Kente stoles are a popular symbol of African heritage and pride. These handwoven cloths are a common sight at college graduation ceremonies and other important events around the world. They are woven on horizontal strip looms, which produce narrow bands of cloth about four inches wide. The strips are then carefully arranged and hand-sewn together to form the final cloth.
The history of kente stoles is complex, with multiple meanings attached to each of the various patterns and colors. For example, black and red are symbols for the people of African descent; green represents fertility and abundance in Africa; and yellow symbolizes wealth.
These motifs are reflected in the design and color of many modern kente stoles. They are also used to represent the various social movements, cultural and religious beliefs, political thoughts and historical events of Africa.
Traditionally, men and women wear kente stoles as a way to show their pride in their ancestry and accomplishments. They are a staple of the Black diaspora, and their use has grown worldwide.
One of the first universities to embrace this practice was West Chester University in Pennsylvania, where a group of administrators decided to include kente stoles in their commencement ceremony. Founded in 1793, the school recognized the importance of honoring the kente stoles unique personal and academic struggle that many black students went through to earn their degree.
To date, kente stoles are worn at all major collegiate graduation ceremonies and many high schools across the country. This annual ritual weaves the wisdom of Africa before the Middle Passage with the persistent struggle to (re)attain knowledge of one’s self that defines Black experience in the Diaspora.
The earliest kente stoles were made of handwoven cloth, but today you can find both handmade and printed kente cloth on the market. Generally, handwoven kente cloth is more expensive than printed versions, but both are available.
Kente is an ancient fabric that has been woven for centuries by Ghanaian artisans and used in traditional rites and celebrations, especially during times of extreme importance. It is known for its bold and vibrant colors, intricate patterns and rich designs.
Most kente weavers are men, but women also work on the loom. Some kente patterns are derived from proverbs, historical events and important chiefs. Others are named after plants and animals or flowers.
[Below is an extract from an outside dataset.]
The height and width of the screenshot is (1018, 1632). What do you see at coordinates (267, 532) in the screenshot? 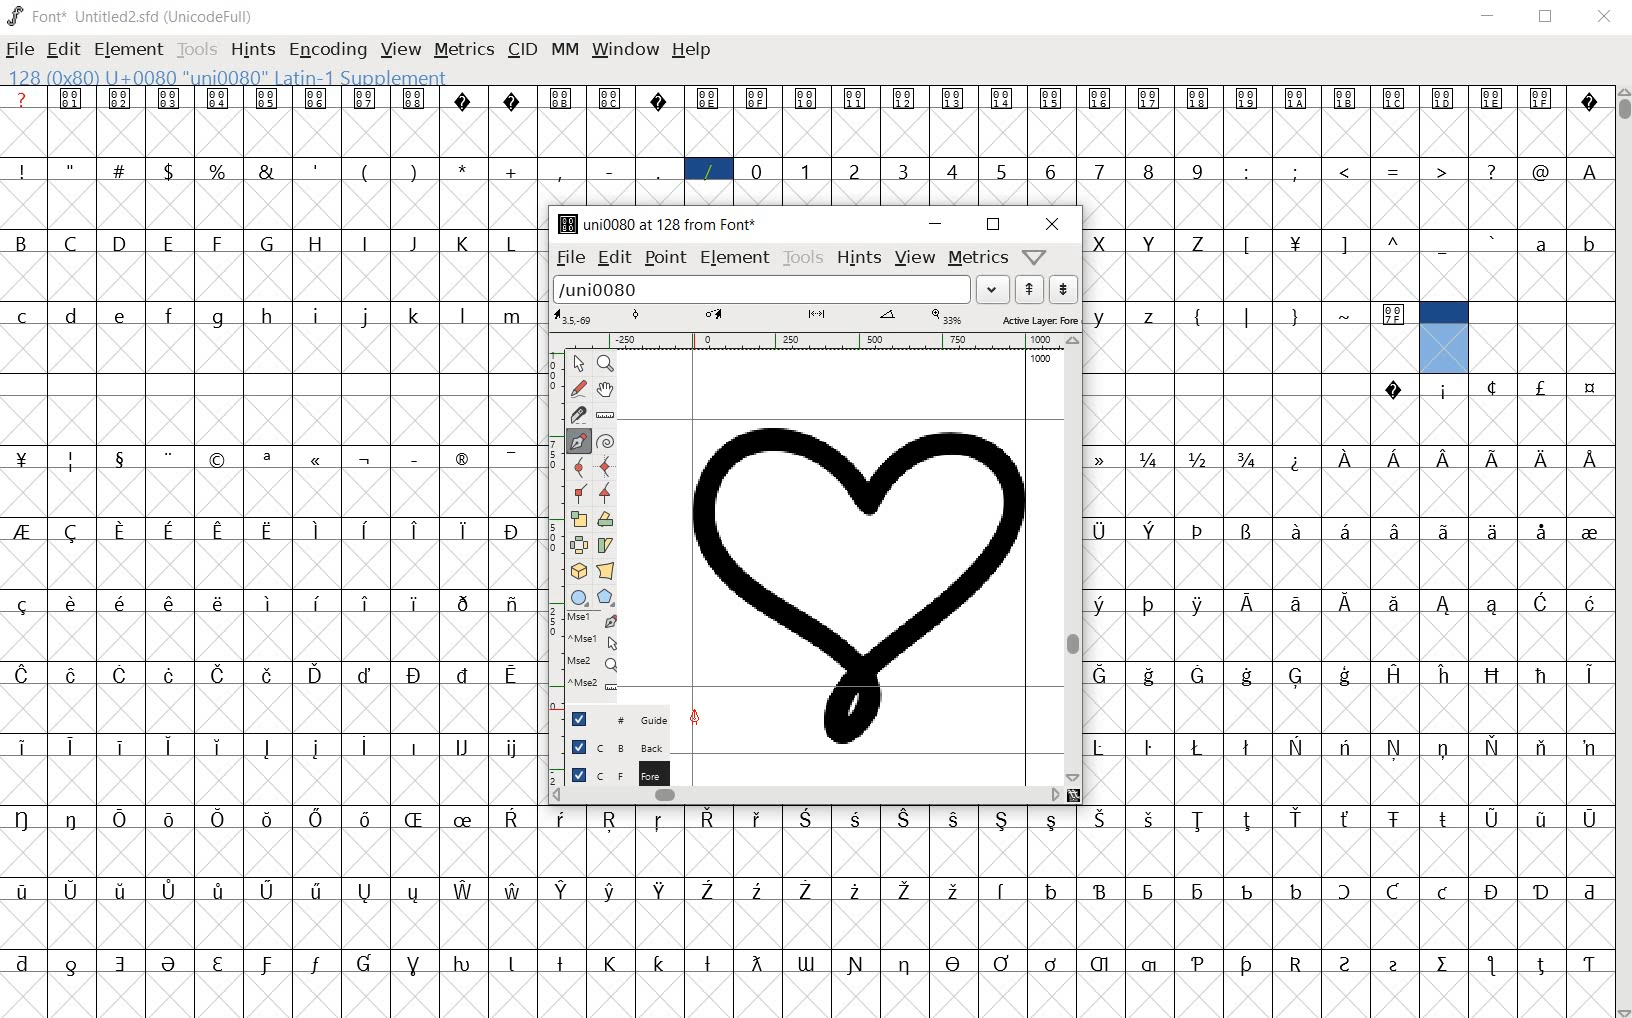
I see `glyph` at bounding box center [267, 532].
These motifs are a part of the traditional culture of Ghana, where they have been a part of everyday life for centuries. In fact, kente cloth is a part of the national dress of Ghana.
In Ghana, kente cloth is a symbol of pride and dignity in the ethnic ancestry of many people. It is often woven in the colors black, red and green, which are the colors of the Pan-African movement and Black Pride consciousness.
During the 1960s and 1970s, kente stoles were often worn by members of the Black Panther Party and the Black Power movement. They were later adopted by Hip Hop artists in the 1980s and have since become a staple of Black pride.